Saturday, October 2, 2010

Two bits


Sometimes you can almost hear the gears change. Yesterday, Oct 1: humid, brooding, summer in a shoe. Then, after threatening morning glower, the rain came and meant it, sweeping away the night's Red Sox-Yankees game in a
GIT-outa-here downpour. Sending us to our beds with a book and a backdrop.

And today, October 2: behold, a clear, chilly morning! A new season befitting what we expect fall to be in these parts. Crisp. Sharp-edged. Changeworthy.

Time for a haircut.

My long-time barber, Teddy, I may have once mentioned, retired last year. Luckily, there was his former competitor Vincent a few blocks up the street—Teddy's match in skill and more than a hair faster, if not as quirky. But then Vincent's back gave out, forcing his retirement, too. After several weeks, my shaggy patience was rewarded when Vincent's son-in-law, Anthony, also a barber, stepped into the breach, dividing his days between his shop and Vincent's, saving me from Supercuts.

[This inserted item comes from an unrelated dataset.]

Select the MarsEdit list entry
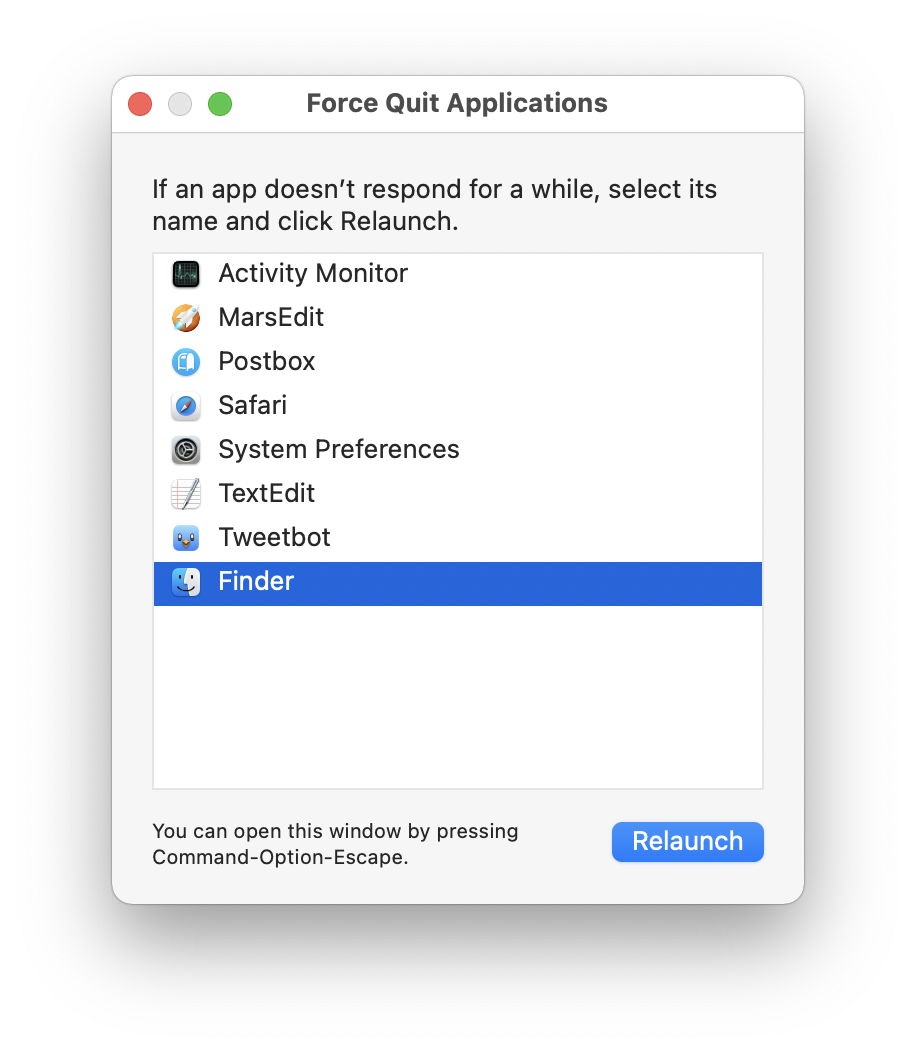916x1052 pixels. click(x=271, y=318)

The conversation meandered and clipped through Red Sox and Patriots...how we're each doing (hanging in)...how Vincent's doing (mobility not so good, spirits luckily not so bad)...and eventually to barbering. I forget how we got there, something about trends, but I happened to reflect, half-jokingly, on how the Beatles must have impacted barbers. "A lot of shops closed," he said darkly. Then he recalled barbers who took it upon themselves to give their long-haired customers Army cuts, as punishment for their excess. Losing a customer in the process. He went on to recount how hairdressing grew with the barbers' slowness to adapt to newer styles. "They became like technical experts," he said, in contrast to the barbers who didn't even know how to use a hair dryer. Back in the old days, it was the barber who decided on the cut, often giving the same one to every customer. Now it was ten different cuts for ten different heads of hair...

More change in the air.

I took my new haircut down to the Mystic River, not far from the Nine Steps, with a good book (The Whistling Season) and a tree to sail it by. Around the newly elongated shadows of four o'clock, I stood up and went to check on the bees. None on the goldenrod. They'd moved on to the asters, those little frostflowers. But at least bees there were still.

Happy birthday, Groucho Marx, Bud Abbott, John Romano, Annie Liebovitz, and other Oct. 2 sons and daughters with a sense of the wry.